-------- Source material --------

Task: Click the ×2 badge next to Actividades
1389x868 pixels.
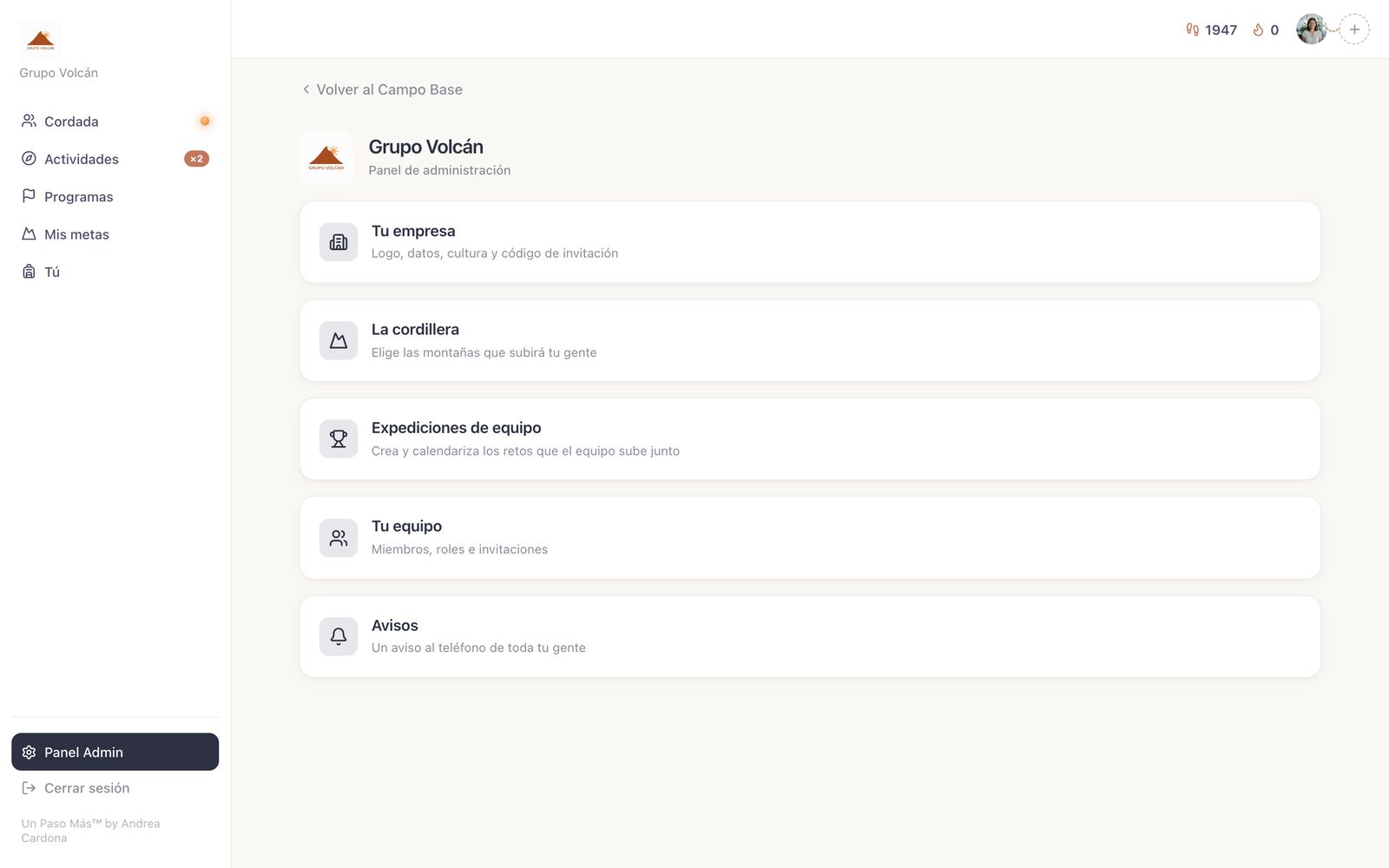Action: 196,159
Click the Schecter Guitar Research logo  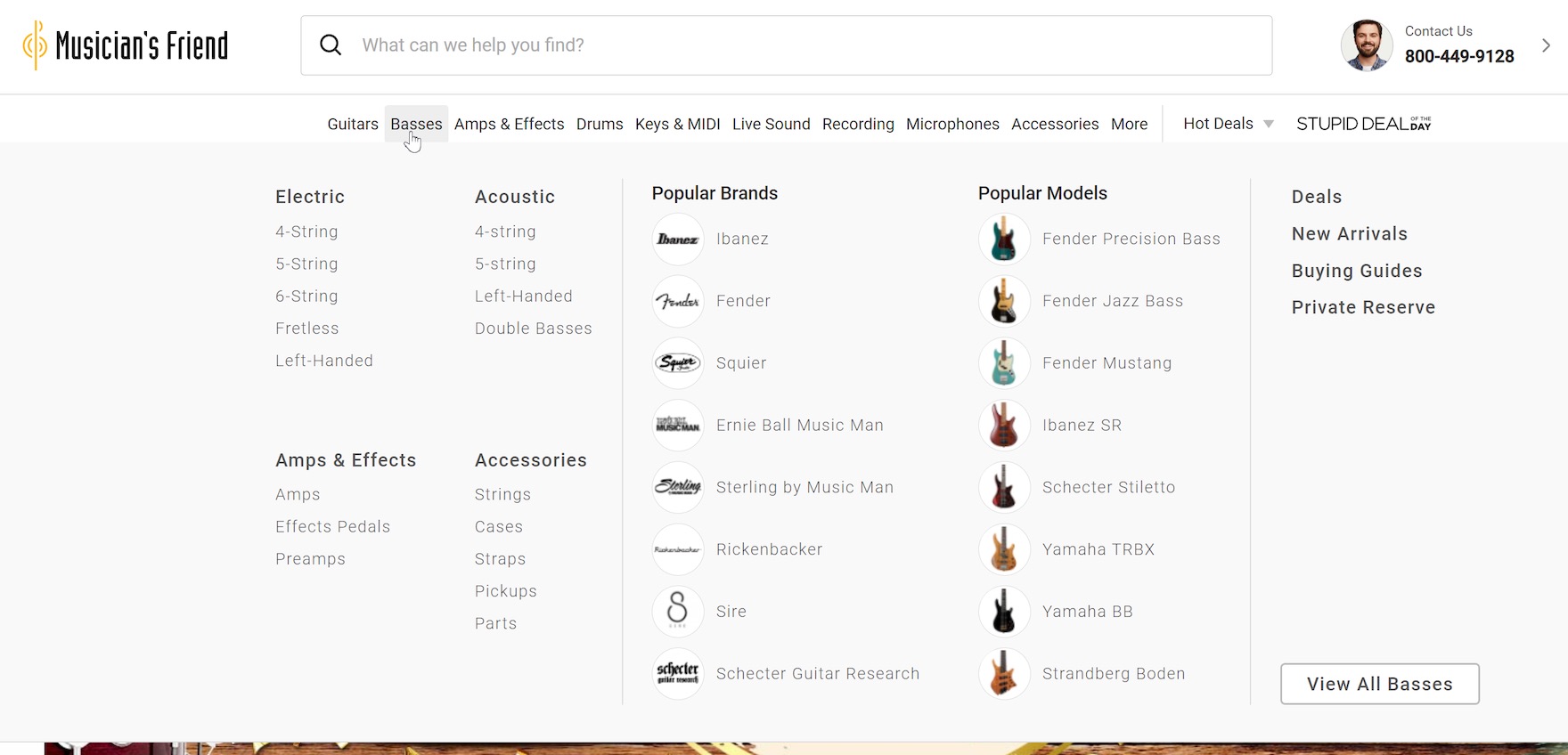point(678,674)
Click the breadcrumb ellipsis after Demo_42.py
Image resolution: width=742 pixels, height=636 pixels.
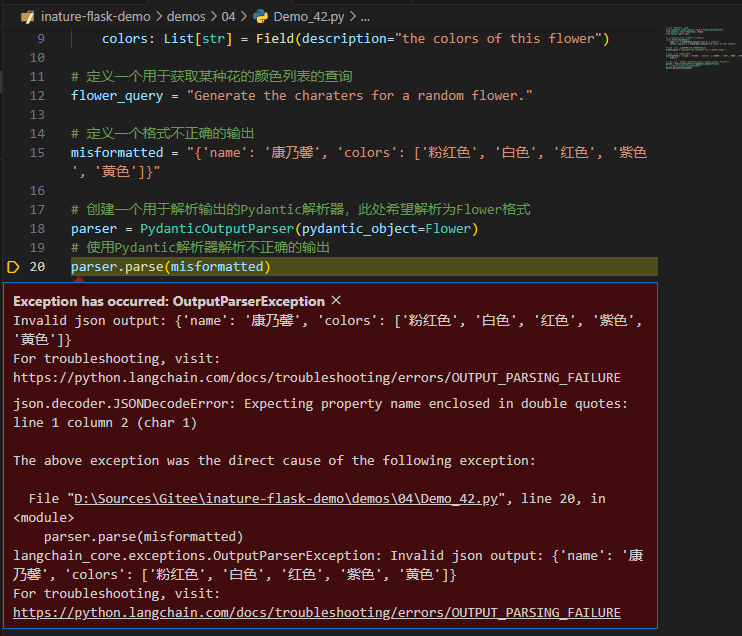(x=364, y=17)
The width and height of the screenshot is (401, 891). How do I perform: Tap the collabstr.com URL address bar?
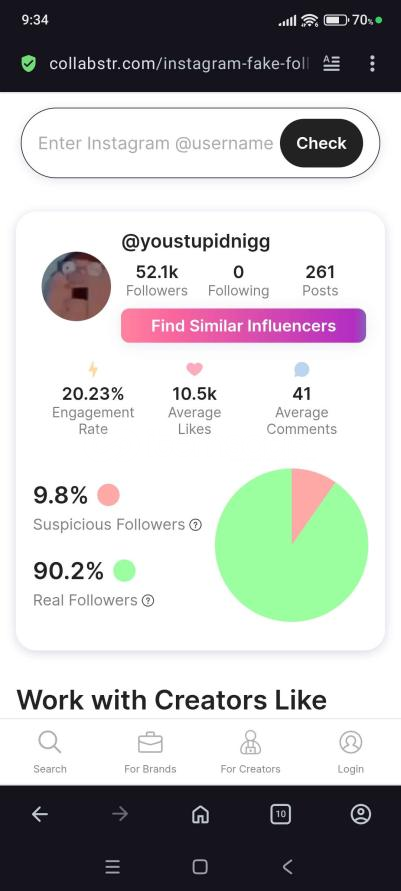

--------

Given request –
Starting at the line that contains "Click the breadcrumb" and going through the end of the lines, replace "ellipsis" with "overflow button" and change nothing else. Leave the pictures out of your answer.

Full response –
Click the breadcrumb overflow button after Demo_42.py
Image resolution: width=742 pixels, height=636 pixels.
(x=364, y=17)
The width and height of the screenshot is (401, 891). How do I perform: Tap the collabstr.com URL address bar?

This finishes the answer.